If x is a vector, then range (x) returns the difference
between the maximum and minimum values of the elements in x.
If x is a matrix, then range (x) returns a row vector
y with the difference between the maximum and minimum values for each
column of x.
If x is an array, then range (x) computes the difference
between the maximum and minimum values along the first non-singleton
dimension of x.
The data in x must be numeric. By default, any NaN values are ignored. The size of r is equal to the size of x except for the operating dimension, which becomes 1.
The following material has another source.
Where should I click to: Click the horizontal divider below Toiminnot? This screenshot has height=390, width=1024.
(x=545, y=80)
The optional input dim specifies the dimension to operate on and must
be a positive integer. Specifying any singleton dimension of x,
including any dimension exceeding ndims (x), will return
x.
Specifying multiple dimensions with input vecdim, a vector of
non-repeating dimensions, will operate along the array slice defined by
vecdim. If vecdim indexes all dimensions of x, then it is
equivalent to the option "all". Any dimension in vecdim
greater than ndims (x) is ignored.
Specifying the dimension as "all" will cause range to operate
on all elements of x, and is equivalent to range (x(:)).
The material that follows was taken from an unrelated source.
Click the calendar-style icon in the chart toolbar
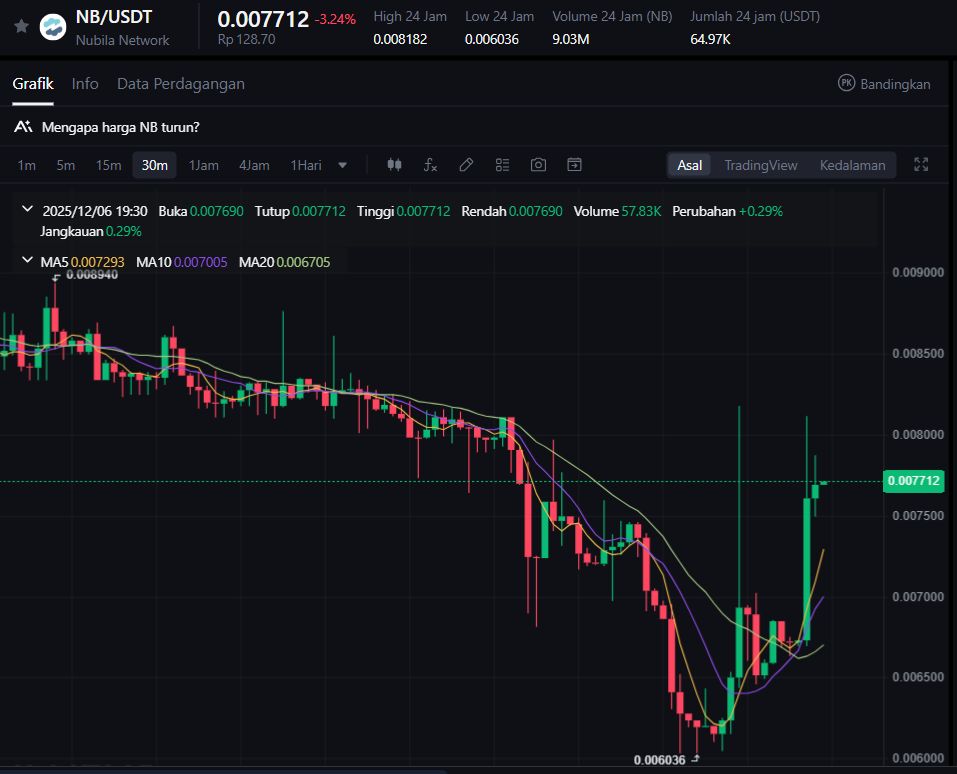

The optional variable nanflag specifies whether to include or exclude
NaN values from the calculation using any of the previously specified input
argument combinations. The default value for nanflag is
"omitnan" which does not include NaN values in the result. If the
argument "includenan" is given, and there is a NaN present, then the
corresponding result will be NaN.
Usage Note: The range is a quickly computed measure of the dispersion of a
data set, but is less accurate than iqr if there are outlying data
points.
r = iqr (x) ¶r = iqr (x, dim) ¶r = iqr (x, vecdim) ¶r = iqr (x, "all") ¶[r, q] = iqr (…) ¶Compute the interquartile range of the input data x.
The interquartile range is defined as the difference between the 75th and 25th percentile values of x calculated using
quantile (x, [0.25 , 0.75])
If x is a vector, then iqr (x) computes the interquartile
range of the elements in x.
If x is a matrix, then iqr (x) returns a row vector with
each element containing the interquartile range of the corresponding column
in x.
If x is an array, then iqr (x) computes the interquartile
range along the first non-singleton dimension of x.
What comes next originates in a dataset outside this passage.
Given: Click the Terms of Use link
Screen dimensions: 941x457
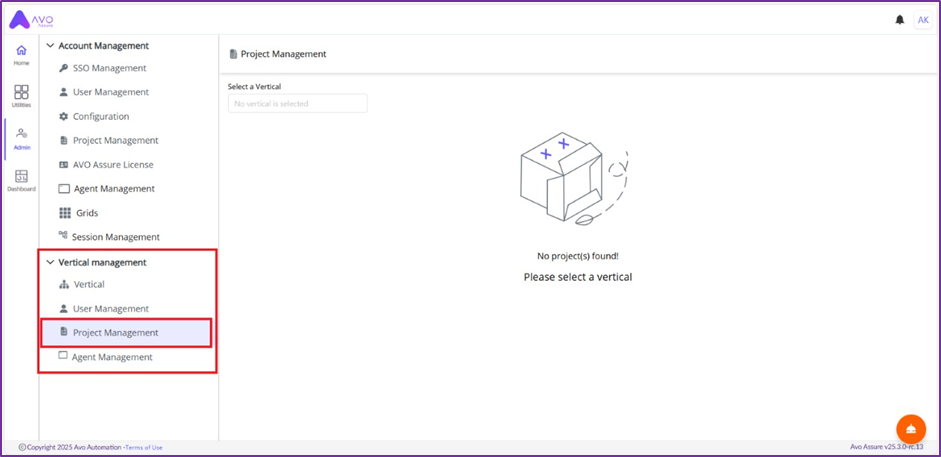Looking at the screenshot, I should pyautogui.click(x=144, y=447).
The data in x must be numeric and any NaN values are ignored. The size of r is equal to the size of x except for the operating dimension, which becomes 1.
The optional input dim specifies the dimension to operate on and must
be a positive integer. Specifying any singleton dimension of x,
including any dimension exceeding ndims (x), will return
zeros (size (x)).
Specifying multiple dimensions with input vecdim, a vector of
non-repeating dimensions, will operate along the array slice defined by
vecdim. If vecdim indexes all dimensions of x, then it is
equivalent to the option "all". Any dimension in vecdim
greater than ndims (x) is ignored.
Specifying the dimension as "all" will cause iqr to operate
on all elements of x, and is equivalent to iqr (x(:)).
The optional output q contains the quantiles for the 25th and 75th percentile of the data.
Usage Note: As a measure of dispersion, the interquartile range is less
affected by outliers than either range or std. The
interquartile range of a scalar is necessarily 0.
m = mad (x) ¶m = mad (x, opt) ¶m = mad (x, opt, dim) ¶m = mad (x, opt, vecdim) ¶m = mad (x, opt, "all") ¶Compute the mean or median absolute deviation (MAD) of the elements of x.
The mean absolute deviation is defined as
mad = mean (abs (x - mean (x)))
The median absolute deviation is defined as
mad = median (abs (x - median (x)))
mad excludes NaN values from calculation similar to using the
omitnan option in mean and median.
If x is a vector, then mad (x) returns the mean absolute
deviation of the elements in x.
If x is a matrix, then mad (x) returns a row vector with
each element containing the mean absolute deviation of the corresponding
column in x.
If x is an array, then mad (x) computes the mean absolute
deviation along the first non-singleton dimension of x.
The optional argument opt specifies whether mean or median absolute
deviation is calculated. The default is 0 which corresponds to mean
absolute deviation; a value of 1 corresponds to median absolute
deviation. Passing an empty input [] defaults to mean absolute
deviation.
The optional input dim specifies the dimension to operate on and must
be a positive integer. Specifying any singleton dimension of x,
including any dimension exceeding ndims (x), will return
zeros (size (x)).
Specifying the dimension as vecdim, a vector of non-repeating
dimensions, will return the mad over the array slice defined by
vecdim. If vecdim indexes all dimensions of x, then it is
equivalent to the option "all". Any dimension in vecdim
greater than ndims (x) is ignored.
Specifying the dimension as "all" will cause mad to operate
on all elements of x, and is equivalent to mad (x(:)).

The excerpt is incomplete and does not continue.